Mais, imprégnés de libéralisme, les dirigeants fran.., euh, allem..., euh, non, européens, même s'ils se disent de gauche, semblent idéologiquement incapables ne serait-ce que d'entendre parler de restaurer un Etat un tant soit peu fort en Grèce.
L'auteur de ces lignes avait déjà écrit quelque chose du genre le 19 septembre 2011, alors que le message de la Grèce était déjà le même : « voyez donc ce qui se passe quand l'Etat n'est pas assez costaud, quand il n'y a pas assez d'Etat, nous nous retrouvons dans la m... ».
Hélas, de notre côté des médias, il n'y a toujours pas grand monde pour entendre ça. Pourtant, une fois de plus ce qui se passe en Grèce met à bas le fondement de la théorie de nos inconditionnels de l'ultralibéralisme qui énonce, grosso-modo, que trop d'Etat, ça entrave le développement économique, que l'Etat doit arrêter de chipoter avec ses taxes en tout genre, et que les entreprises et les particuliers se porteraient bien mieux sans impôts.

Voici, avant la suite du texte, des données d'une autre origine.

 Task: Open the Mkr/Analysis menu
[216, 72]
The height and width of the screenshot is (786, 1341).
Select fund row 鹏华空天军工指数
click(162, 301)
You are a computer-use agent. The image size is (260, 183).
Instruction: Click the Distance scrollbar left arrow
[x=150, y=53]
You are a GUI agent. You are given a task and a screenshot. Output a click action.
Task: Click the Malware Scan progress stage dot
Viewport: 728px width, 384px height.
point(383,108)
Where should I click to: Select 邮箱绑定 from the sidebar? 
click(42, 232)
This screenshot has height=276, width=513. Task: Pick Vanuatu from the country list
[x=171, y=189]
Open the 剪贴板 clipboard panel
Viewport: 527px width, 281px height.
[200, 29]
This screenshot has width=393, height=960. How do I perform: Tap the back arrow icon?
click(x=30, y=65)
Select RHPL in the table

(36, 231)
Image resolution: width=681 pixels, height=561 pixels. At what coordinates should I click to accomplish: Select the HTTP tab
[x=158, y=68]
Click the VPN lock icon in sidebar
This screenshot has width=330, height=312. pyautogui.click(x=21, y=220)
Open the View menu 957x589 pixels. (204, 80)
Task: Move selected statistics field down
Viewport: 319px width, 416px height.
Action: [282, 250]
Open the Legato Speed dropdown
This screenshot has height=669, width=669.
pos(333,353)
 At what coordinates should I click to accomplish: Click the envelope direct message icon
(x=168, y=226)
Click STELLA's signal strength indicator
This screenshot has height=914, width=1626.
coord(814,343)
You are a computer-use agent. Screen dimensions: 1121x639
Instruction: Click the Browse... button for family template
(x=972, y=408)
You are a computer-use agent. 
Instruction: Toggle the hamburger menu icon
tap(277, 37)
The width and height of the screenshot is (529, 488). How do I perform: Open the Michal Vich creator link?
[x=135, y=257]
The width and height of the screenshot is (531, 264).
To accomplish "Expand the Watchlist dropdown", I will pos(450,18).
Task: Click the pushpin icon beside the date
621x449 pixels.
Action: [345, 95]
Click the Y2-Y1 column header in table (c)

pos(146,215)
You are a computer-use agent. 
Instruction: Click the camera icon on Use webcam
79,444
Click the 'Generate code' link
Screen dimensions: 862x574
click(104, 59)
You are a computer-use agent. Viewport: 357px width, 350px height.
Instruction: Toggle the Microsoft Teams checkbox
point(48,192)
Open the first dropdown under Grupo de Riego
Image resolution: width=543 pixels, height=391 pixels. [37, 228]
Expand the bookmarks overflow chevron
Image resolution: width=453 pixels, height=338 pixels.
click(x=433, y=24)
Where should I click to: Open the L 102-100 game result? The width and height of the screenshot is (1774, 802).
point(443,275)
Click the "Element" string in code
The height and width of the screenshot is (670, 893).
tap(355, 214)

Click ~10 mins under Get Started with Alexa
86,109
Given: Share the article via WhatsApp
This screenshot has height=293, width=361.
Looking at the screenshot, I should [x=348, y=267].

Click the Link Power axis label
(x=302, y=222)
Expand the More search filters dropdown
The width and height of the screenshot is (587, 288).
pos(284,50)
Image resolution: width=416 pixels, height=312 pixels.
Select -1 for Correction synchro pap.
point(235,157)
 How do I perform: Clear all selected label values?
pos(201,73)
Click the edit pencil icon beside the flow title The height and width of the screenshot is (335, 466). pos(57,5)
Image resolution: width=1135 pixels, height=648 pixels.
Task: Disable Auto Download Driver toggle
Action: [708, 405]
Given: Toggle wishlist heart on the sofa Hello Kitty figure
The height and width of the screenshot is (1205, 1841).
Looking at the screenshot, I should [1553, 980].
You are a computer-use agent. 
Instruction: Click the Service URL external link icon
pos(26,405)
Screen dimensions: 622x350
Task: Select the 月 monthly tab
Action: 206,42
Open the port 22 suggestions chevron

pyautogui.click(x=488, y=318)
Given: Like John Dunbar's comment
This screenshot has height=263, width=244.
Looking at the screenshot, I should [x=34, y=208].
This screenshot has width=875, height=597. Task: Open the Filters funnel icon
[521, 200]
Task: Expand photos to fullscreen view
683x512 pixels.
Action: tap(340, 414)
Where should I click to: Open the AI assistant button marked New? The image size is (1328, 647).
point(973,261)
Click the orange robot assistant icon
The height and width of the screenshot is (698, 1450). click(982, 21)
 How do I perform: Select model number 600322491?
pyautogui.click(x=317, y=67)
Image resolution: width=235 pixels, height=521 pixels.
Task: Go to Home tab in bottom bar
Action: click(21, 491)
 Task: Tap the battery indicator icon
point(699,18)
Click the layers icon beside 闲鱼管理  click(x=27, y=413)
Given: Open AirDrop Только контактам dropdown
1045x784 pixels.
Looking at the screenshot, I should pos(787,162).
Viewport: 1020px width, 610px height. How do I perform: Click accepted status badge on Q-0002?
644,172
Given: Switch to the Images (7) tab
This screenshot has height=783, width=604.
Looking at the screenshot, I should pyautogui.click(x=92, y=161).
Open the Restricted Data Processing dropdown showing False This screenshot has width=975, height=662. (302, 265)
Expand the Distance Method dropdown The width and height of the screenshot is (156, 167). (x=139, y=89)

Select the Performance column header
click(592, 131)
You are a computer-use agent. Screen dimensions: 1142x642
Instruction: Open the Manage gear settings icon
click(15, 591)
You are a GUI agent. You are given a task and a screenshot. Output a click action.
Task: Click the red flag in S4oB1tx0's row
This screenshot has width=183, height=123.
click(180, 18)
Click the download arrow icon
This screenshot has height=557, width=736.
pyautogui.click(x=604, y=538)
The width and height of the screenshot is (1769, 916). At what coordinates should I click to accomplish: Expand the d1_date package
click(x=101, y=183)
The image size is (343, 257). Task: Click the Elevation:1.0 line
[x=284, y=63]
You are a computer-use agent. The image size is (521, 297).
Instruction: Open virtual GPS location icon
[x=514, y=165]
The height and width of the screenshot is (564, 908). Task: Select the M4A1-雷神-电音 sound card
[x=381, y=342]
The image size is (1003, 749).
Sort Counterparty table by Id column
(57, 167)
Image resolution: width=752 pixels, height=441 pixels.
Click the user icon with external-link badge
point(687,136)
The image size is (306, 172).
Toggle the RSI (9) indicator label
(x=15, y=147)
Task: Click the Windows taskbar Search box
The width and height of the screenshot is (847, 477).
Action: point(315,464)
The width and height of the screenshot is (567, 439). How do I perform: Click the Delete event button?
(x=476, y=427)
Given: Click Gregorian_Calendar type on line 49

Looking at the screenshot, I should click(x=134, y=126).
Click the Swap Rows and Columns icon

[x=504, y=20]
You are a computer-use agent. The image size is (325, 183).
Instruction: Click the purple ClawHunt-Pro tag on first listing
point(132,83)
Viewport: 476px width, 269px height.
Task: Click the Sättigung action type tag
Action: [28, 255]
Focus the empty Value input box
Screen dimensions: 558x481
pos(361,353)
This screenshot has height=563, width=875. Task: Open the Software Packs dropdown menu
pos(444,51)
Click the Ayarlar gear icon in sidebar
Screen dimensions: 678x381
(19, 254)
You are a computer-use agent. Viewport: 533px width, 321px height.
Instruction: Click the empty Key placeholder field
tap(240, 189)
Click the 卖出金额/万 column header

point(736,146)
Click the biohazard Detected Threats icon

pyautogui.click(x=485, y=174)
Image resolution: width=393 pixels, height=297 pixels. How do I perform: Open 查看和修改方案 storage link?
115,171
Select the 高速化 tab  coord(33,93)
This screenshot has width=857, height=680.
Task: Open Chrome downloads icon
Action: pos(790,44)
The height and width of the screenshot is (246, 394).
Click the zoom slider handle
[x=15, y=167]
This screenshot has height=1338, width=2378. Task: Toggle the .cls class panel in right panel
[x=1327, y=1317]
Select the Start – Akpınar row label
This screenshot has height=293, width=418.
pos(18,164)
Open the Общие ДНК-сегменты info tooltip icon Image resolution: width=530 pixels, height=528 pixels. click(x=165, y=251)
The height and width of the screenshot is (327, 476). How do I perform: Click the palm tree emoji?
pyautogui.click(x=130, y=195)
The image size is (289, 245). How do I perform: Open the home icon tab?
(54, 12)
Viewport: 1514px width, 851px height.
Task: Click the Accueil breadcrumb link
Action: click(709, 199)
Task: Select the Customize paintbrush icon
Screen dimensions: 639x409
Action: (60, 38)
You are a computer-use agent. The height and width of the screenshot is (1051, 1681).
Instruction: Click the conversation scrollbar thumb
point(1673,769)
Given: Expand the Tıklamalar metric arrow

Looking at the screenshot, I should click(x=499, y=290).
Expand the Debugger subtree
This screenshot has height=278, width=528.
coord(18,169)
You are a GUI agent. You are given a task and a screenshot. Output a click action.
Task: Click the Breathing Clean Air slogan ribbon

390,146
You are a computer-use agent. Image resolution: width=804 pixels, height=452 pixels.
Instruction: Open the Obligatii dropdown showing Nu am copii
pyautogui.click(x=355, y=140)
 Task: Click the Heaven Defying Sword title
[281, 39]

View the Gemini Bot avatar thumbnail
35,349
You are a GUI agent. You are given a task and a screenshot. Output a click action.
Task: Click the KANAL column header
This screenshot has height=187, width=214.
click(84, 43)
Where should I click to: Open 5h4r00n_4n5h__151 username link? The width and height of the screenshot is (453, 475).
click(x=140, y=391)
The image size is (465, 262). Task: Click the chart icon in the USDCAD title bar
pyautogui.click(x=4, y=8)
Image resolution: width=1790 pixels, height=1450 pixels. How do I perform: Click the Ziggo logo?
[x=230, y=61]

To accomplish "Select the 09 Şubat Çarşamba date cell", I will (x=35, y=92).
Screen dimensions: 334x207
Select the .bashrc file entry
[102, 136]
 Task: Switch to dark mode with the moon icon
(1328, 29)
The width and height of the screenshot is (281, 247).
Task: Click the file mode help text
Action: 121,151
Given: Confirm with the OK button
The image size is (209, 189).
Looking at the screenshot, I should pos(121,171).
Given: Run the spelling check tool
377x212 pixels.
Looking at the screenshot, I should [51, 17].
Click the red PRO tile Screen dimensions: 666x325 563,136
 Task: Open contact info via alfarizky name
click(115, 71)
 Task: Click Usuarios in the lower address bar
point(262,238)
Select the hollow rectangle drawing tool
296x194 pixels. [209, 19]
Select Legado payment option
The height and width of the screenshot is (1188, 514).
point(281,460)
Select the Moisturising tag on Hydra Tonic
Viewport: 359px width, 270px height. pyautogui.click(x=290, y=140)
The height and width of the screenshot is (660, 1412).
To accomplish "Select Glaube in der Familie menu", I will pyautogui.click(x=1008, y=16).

Pourtant, un pays comme l'Allemagne a fait, dans les années qui ont suivi le Deuxième guerre mondiale, l'expérience de ne plus avoir d'Etat. Et heureusement d'ailleurs, que les autres pays ont accepté d'effacer purement et simplement sa dette.... kolossale (en fait, elle avait été reportée à... après la réunification, c'est-à-dire, à l'époque, aux calendes... grecques ! Et jamais remboursée depuis, d'ailleurs).
La France aussi en a fait l'expérience : "Rien n'y manque, excepté l'Etat, il m'appartient de l'y remettre", avait noté Charles de Gaulle en arrivant dans ses anciens bureaux de la Défense, à l'hôtel de Brienne, à Paris en août 1944. Apparemment, les dirigeants français ont oublié ça aussi.
Espérons que Tsipras, lui, y pense ardemment, puisqu'aujourd'hui, c'est précisément son job.